Exercise requirements: Of the entries below, return exactly those lines that fall between the one containing "August 2020 (62, 2065)" and the one containing "Reptyle Password (71, 891)", the two end lines included.

* * * *

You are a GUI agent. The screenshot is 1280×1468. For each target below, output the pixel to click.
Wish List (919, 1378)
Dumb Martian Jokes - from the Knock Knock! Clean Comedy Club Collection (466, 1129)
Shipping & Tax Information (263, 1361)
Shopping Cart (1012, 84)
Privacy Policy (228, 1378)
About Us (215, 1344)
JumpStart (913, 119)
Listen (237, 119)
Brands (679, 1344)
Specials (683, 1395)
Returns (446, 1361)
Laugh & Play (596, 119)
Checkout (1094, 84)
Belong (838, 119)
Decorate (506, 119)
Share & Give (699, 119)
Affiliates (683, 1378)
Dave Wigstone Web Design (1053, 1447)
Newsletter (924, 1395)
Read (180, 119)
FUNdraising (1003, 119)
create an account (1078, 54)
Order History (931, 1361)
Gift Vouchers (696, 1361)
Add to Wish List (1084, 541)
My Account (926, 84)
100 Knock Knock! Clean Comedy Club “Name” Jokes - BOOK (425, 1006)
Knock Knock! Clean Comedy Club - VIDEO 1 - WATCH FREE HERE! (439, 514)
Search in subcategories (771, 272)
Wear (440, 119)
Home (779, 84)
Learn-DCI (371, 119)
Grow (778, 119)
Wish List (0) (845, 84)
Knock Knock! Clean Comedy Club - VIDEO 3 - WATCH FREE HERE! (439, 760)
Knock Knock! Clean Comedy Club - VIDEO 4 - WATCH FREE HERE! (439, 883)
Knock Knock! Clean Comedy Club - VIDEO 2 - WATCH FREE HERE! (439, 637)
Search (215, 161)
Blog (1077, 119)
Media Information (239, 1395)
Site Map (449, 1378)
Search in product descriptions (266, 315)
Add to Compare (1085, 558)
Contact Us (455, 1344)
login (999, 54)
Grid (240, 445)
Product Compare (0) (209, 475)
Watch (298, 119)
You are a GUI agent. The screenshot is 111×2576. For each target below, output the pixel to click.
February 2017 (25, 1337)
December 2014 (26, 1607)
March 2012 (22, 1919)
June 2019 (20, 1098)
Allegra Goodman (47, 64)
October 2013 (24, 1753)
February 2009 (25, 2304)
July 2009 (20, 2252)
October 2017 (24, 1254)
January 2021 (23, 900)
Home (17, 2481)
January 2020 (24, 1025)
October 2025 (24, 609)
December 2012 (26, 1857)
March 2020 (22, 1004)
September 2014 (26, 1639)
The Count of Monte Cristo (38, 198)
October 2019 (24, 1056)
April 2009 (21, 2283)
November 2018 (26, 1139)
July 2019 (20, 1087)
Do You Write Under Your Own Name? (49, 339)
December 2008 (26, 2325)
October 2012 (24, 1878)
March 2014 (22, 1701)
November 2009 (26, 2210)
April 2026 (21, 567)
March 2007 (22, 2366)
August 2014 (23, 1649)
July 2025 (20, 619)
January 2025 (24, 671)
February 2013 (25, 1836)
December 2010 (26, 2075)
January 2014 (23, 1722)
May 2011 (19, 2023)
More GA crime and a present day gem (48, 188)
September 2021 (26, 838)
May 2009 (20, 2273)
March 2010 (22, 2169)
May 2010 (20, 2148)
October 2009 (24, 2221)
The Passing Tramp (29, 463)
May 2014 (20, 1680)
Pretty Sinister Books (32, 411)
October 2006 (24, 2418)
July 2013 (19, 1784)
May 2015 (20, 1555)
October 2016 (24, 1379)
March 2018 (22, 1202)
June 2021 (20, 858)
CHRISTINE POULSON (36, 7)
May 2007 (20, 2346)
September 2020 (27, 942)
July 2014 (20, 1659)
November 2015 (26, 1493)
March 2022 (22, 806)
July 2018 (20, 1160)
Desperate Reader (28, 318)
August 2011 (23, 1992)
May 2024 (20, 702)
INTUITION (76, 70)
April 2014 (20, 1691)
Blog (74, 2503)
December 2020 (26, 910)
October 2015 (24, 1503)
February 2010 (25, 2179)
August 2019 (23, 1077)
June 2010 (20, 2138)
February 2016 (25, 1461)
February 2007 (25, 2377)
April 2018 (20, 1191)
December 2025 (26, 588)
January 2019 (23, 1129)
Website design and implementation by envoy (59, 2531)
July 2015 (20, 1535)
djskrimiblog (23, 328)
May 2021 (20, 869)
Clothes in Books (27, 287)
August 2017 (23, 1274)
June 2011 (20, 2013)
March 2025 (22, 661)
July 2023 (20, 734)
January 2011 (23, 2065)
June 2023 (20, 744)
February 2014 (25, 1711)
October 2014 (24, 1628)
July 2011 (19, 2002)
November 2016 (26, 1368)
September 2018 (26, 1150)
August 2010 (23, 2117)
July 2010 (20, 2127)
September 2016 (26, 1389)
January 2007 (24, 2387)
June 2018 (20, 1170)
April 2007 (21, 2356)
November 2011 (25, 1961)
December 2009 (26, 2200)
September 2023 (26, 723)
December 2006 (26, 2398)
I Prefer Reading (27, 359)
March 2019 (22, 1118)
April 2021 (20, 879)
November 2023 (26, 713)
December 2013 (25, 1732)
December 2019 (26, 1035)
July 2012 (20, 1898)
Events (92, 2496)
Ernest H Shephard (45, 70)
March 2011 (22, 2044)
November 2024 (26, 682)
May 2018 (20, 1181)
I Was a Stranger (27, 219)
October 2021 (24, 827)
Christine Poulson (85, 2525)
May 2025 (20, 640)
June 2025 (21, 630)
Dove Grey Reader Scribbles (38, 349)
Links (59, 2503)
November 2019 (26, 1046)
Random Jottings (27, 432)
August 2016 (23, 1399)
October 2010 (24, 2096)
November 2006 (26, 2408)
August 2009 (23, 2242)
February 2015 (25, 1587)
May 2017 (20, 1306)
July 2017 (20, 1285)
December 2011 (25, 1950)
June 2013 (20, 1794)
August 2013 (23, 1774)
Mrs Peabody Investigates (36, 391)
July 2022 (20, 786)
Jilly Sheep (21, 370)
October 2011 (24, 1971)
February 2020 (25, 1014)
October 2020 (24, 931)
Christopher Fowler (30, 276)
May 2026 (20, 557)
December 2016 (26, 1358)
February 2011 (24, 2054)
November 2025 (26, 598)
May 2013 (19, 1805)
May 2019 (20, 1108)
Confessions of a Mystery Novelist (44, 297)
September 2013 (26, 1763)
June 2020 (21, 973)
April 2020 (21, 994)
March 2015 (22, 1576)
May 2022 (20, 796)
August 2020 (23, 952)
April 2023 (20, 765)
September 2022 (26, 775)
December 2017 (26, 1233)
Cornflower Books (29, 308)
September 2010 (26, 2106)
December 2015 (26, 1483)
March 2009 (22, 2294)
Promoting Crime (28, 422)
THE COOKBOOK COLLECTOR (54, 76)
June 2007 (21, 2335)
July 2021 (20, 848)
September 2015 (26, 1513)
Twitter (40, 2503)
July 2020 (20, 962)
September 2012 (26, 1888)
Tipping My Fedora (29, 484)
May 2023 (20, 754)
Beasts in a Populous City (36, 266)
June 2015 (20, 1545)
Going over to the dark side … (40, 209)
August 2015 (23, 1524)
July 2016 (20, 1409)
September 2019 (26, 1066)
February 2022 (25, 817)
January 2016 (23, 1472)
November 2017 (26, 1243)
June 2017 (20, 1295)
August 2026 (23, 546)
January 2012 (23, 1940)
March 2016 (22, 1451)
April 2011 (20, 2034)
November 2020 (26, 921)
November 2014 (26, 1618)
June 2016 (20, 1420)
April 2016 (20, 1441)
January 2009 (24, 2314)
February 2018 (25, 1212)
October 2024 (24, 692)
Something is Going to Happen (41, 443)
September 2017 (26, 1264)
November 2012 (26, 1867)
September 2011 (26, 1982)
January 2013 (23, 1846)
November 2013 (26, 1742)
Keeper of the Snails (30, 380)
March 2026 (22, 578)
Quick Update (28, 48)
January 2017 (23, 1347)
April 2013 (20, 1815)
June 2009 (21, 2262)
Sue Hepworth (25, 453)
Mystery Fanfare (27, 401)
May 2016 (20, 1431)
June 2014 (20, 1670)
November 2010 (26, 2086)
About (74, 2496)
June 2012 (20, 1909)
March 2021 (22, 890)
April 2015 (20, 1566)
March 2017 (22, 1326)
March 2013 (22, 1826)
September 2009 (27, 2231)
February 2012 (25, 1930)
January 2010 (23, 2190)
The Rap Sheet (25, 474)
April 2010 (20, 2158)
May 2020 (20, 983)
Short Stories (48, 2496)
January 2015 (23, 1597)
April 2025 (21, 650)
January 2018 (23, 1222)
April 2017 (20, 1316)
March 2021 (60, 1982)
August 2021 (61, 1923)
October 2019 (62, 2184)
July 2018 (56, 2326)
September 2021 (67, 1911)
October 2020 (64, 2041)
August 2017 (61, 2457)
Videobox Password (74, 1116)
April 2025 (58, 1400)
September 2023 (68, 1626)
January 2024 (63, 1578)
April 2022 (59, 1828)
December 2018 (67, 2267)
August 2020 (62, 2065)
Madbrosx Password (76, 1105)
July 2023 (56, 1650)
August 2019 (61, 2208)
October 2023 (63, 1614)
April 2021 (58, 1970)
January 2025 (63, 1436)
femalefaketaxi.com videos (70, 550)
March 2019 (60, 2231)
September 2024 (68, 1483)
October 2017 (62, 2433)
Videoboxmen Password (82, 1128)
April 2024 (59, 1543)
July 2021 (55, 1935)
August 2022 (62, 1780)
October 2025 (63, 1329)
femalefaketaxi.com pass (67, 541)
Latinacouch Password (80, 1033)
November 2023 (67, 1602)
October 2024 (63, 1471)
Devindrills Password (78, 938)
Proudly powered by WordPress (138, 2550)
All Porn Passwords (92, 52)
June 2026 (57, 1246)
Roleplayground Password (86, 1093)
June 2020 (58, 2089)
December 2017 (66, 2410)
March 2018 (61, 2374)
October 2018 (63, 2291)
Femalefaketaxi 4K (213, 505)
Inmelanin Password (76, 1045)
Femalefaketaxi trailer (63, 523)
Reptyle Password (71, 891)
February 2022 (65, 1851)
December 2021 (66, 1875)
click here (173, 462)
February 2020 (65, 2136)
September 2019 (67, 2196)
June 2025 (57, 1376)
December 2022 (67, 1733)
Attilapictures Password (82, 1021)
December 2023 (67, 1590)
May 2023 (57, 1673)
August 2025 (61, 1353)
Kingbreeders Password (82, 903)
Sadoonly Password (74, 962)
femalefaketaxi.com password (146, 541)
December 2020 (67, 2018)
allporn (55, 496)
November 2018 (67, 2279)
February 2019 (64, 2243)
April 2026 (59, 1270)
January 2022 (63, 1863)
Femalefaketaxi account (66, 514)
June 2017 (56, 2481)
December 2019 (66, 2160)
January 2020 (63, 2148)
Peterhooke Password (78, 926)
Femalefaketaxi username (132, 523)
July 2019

* * * *

Task result:
August 2020 (62, 2065)
Madbrosx Password (76, 1105)
July 2023 (56, 1650)
August 2019 (61, 2208)
October 2023 (63, 1614)
April 2021 (58, 1970)
January 2025 (63, 1436)
femalefaketaxi.com videos (70, 550)
March 2019 (60, 2231)
September 2024 (68, 1483)
October 2017 (62, 2433)
Videoboxmen Password (82, 1128)
April 2024 (59, 1543)
July 2021 (55, 1935)
August 2022 (62, 1780)
October 2025 (63, 1329)
femalefaketaxi.com pass (67, 541)
Latinacouch Password (80, 1033)
November 2023 (67, 1602)
October 2024 (63, 1471)
Devindrills Password (78, 938)
Proudly powered by WordPress (138, 2550)
All Porn Passwords (92, 52)
June 2026 (57, 1246)
Roleplayground Password (86, 1093)
June 2020 (58, 2089)
December 2017 (66, 2410)
March 2018 (61, 2374)
October 2018 (63, 2291)
Femalefaketaxi 4K (213, 505)
Inmelanin Password (76, 1045)
Femalefaketaxi trailer (63, 523)
Reptyle Password (71, 891)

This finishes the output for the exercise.